Treaty Abuse in Business Activity
Passive income is about fund. Fund is easily located or moved by the owner in order to minimize tax burden. This is what makes tax authority concern and think that the owner (beneficial owner) puts his fund first in treaty partner country before investing his fund to source country, in order to make use of treaty facilities. So as mentioned in article 10, 11, 12 of tax treaty or article 26 (1a) of UU PPh, the domicile country is the state where beneficial owner resides.
Active income (business activity) is about business activity. The corporation who owns business profit is the corporation who performs activity. Like beneficial owner of passive income, the corporation can be located formally to treaty partner country before carrying on business in source country, in order to benefit treaty facilities. By registering a corporation in notary office, a corporation has been incorporated there. So, it’s easy to incorporate a corporation legally. As we know, offshore company is easily incorporated in a few countries promoting themselves as offshore corporation countries, such as British Virginia Island, Seychelles, Panama, and Mauritius. A few of them have concluded tax treaty with Indonesia. These countries are regarded as tax haven countries.
The concept or context of COD DGT is still on abusive transaction on interest, dividend, and royalty (passive income) known as taxable object of article 26 of UU PPh. Meanwhile, not only is abusive transaction conducted on passive income but also active income (business profit). As we know, tax treaty provides also tax exemption on international traffic shipping in article 8, and representative office as non-PE in article 5.
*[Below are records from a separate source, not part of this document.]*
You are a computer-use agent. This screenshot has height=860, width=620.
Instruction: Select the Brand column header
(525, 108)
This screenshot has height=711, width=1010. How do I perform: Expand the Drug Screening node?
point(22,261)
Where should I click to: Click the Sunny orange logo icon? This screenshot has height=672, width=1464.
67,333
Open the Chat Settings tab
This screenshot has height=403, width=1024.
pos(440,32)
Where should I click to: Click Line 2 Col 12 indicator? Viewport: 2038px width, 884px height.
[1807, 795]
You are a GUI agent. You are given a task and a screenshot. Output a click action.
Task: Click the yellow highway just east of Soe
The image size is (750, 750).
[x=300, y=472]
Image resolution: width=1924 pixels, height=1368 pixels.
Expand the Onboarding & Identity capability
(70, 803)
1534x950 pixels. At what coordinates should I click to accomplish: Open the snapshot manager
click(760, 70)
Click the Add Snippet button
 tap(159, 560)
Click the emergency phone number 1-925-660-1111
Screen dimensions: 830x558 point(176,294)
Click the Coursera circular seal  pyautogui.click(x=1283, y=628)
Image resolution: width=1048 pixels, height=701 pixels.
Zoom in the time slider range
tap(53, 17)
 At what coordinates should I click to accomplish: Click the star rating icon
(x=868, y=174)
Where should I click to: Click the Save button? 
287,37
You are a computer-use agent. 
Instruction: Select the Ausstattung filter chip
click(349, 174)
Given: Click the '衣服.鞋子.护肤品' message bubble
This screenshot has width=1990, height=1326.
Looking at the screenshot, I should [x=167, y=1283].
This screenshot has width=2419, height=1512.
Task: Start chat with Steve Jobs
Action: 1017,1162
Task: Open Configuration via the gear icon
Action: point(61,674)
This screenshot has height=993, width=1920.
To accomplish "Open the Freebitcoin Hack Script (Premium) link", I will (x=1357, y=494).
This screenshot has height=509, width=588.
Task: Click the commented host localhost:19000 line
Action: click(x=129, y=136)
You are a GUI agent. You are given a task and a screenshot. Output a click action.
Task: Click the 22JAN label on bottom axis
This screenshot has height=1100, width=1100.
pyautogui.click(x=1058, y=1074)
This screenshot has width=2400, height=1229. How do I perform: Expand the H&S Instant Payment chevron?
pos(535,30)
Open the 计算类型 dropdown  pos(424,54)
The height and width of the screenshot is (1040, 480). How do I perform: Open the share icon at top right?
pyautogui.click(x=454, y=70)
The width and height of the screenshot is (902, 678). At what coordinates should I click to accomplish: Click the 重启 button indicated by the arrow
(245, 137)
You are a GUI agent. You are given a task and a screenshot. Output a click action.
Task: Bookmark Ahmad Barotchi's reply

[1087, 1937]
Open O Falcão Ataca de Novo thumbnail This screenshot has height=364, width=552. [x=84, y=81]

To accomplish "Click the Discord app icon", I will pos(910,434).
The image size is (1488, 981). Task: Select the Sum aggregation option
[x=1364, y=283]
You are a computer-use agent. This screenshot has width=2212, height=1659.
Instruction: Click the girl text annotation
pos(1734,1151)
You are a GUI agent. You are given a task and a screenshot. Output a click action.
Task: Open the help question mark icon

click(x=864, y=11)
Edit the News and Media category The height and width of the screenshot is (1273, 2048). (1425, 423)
There is a case where an-international traffic liner shipping holds Seychelles COD, so no tax right for Indonesia as article 8 of tax treaty Indonesia-Seychelles. The correspondence coming from Singapore indicates that board directors are in Singapore. Another case is representative office holds Singapore COD. According to article 5 paragraph 4 of DTA Singapore-Indonesia, this representative office doesn’t constitute PE thus no tax right for Indonesia. But goods imported from Hongkong and documents sent indicate that effective management is in Hongkong.
As illustrated above, abusive transactions may be conducted by Permanent establishment but there are no domestic anti abuse rules prescribing strictly COD for business activity. In another hand, COD itself doesn’t solve the problem. COD can’t inform the real owner of business profit. When passive income has the key ‘beneficial owner’, business activity should have one, that is effective management.
Why effective management? Commentary on article 4 paragraph 3 of OECD MTC mentions the place of effective management is the place where key management and commercial decisions that are necessary for the conduct of the entity’s business are in substance made. The place of effective management will ordinarily be the place where the most senior person or group of persons (for example aboard of directors) makes its decisions. OECD MTC also admits the place of effective management as the place where corporation resides in substance. The key word ‘place of effective management’ is used to solve dual resident problem (tie breaker rule).
Beneficial owner and effective place of management have the same characteristic: the real owner of income in substance rather than formality. Place of effective management as the key word to prevent treaty abuse conducted by PE may be still debatable. Treaty experts will argue that, different from beneficial owner, effective management as the key for anti treaty abuse hasn’t been stipulated in treaty, not including the resistance of competent authority where the corporation is incorporated legally. However, author agrees that the chances for success by the Indonesian tax authorities with respect to treaty abuse lie in the use of a domestic anti-abuse rule applicable to treaties rather than in recourse to administrative enforcement.